In terms of tariff talks, the 27-nation EU’s trade negotiator Maros Sefcovic said his meeting with U.S. Trade Representative Jamieson Greer in Paris early on Wednesday was constructive.
“We both concluded that we are advancing in the right direction, at pace,” Sefcovic told reporters after the meeting. Technical talks are ongoing in Washington, he said, and high-level contacts will follow.
“What makes me optimistic is I see the progress … the discussions are now very concrete,” Sefcovic said. He stressed that he and Greer had agreed to restructure the focus of their trade talks, after having been “approaching it from different angles.”
Positive Talks
Greer said the talks had been constructive, adding in a statement from his office that they demonstrated “a willingness by the EU to work with us to find a concrete way forward to achieve reciprocal trade”.
Late on Tuesday, Trump signed an executive proclamation that activates from Wednesday a hike in the tariffs on imported steel and aluminium to 50% from the 25% rate introduced in March.
Separately, Trump said early on Wednesday that Chinese President Xi Jinping is tough and “extremely hard to make a deal with,” exposing frictions after the White House raised expectations for a long-awaited phone call between the two leaders this week.
The increase in U.S. metals tariffs came into effect at 12:01 a.m. (0401 GMT). It applies to all trading partners except Britain, the only country so far to strike a preliminary trade agreement with the U.S. during a 90-day pause on a wider array of Trump tariffs.
The increase in the levies jolted the market for both metals this week, especially for aluminium, which has seen price premiums more than double this year.
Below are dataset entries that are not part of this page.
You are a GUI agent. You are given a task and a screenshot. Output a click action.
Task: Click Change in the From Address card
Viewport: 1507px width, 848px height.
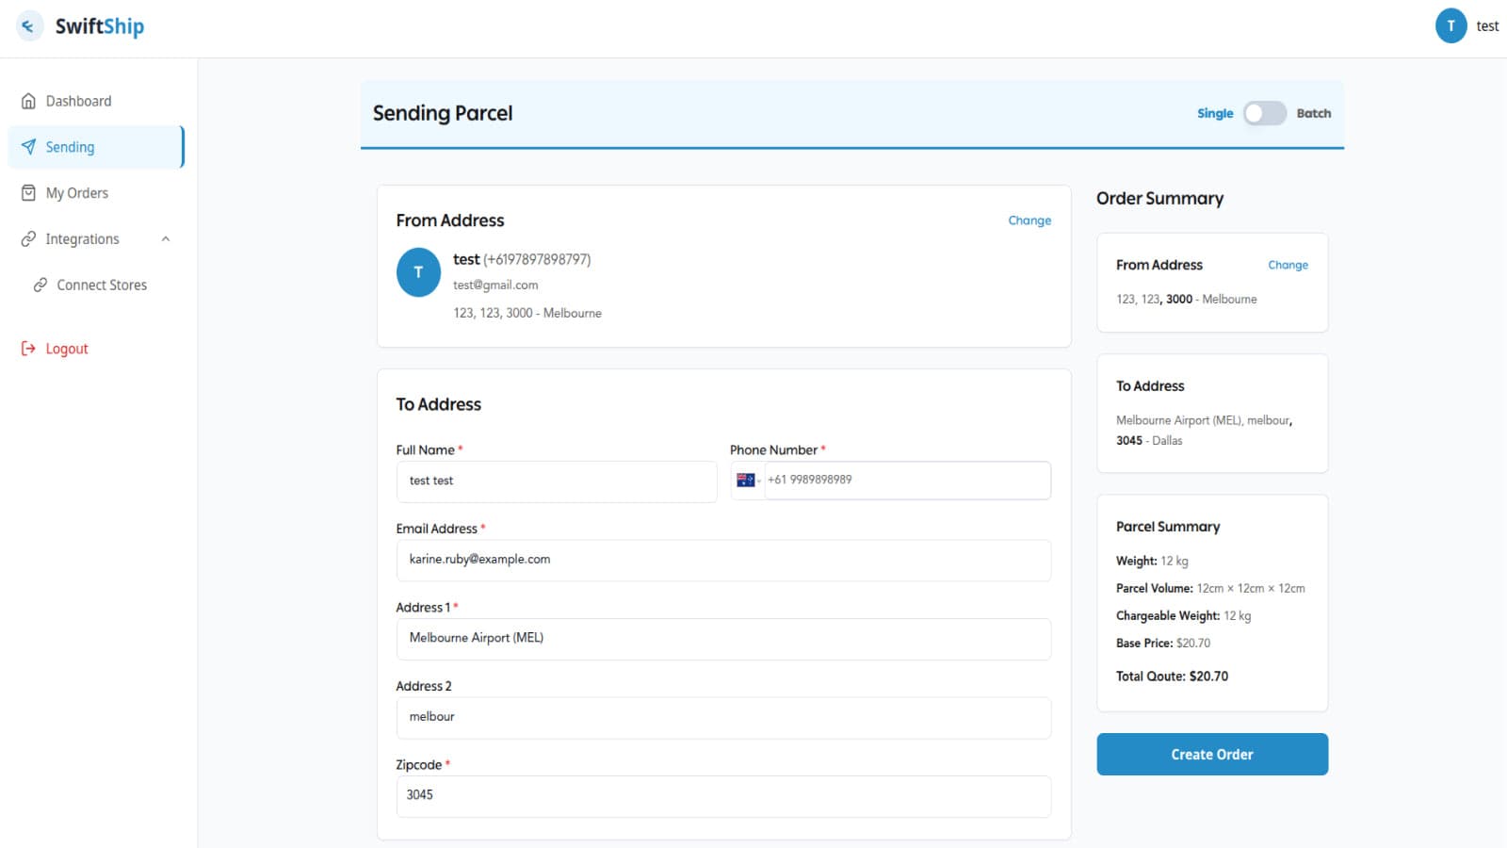coord(1029,220)
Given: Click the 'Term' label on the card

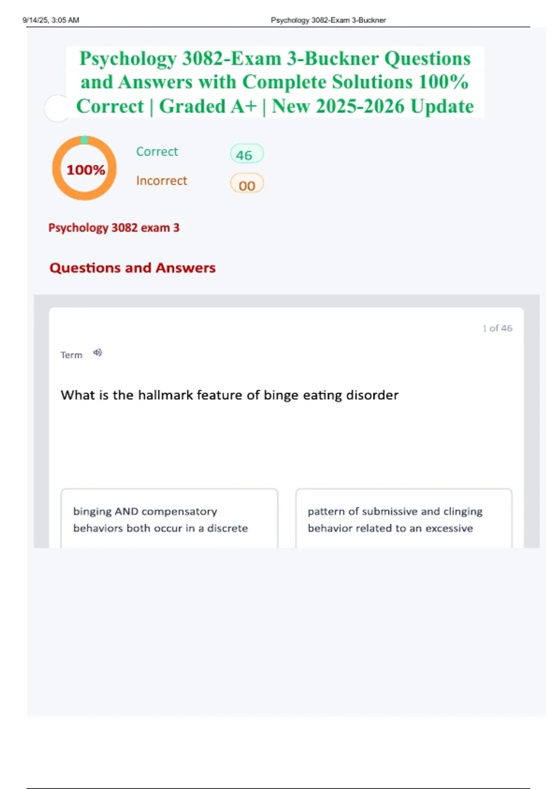Looking at the screenshot, I should pos(71,355).

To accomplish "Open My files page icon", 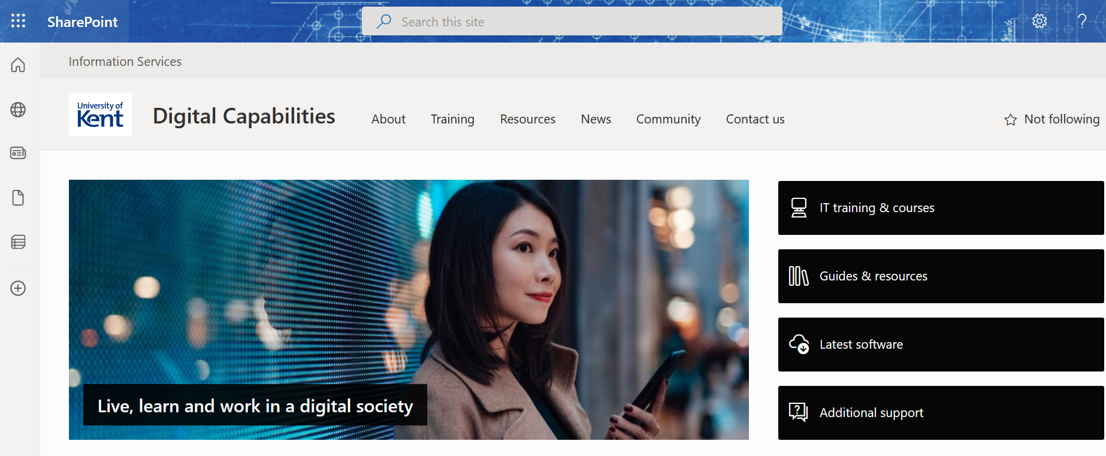I will (18, 198).
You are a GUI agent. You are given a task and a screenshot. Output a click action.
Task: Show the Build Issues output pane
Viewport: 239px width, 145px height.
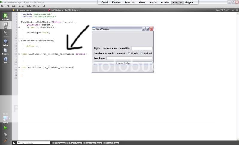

Sefcovic said he deeply regretted the doubling of the steel tariffs, stressing that the EU has the same challenge – overcapacity – as the United States on steel, and that they should work together on that.
Global forex, bond and stock markets took the latest tariffs in their stride, with many investors betting that the current levies may not last and that the president will back off from such extreme actions.
‘Best Offer’ Due Date
Wednesday is also when the White House expects trading partners to propose deals that might help them avoid Trump’s hefty “reciprocal” tariffs on imports across the board from taking effect in five weeks.
U.S. officials have been in talks with several countries since Trump announced a pause on those tariffs on April 9, but so far only the UK deal has materialised and even that pact is essentially a preliminary framework for more talks.
Also on Wednesday, British Prime Minister Keir Starmer said that he was confident U.S. tariffs on UK steel would be reduced to zero within a “couple of weeks.”
It was reported on Monday that Washington was asking countries to list their best proposals in such key areas as suggested tariffs and quotas for U.S. products and plans to remedy any non-tariff barriers.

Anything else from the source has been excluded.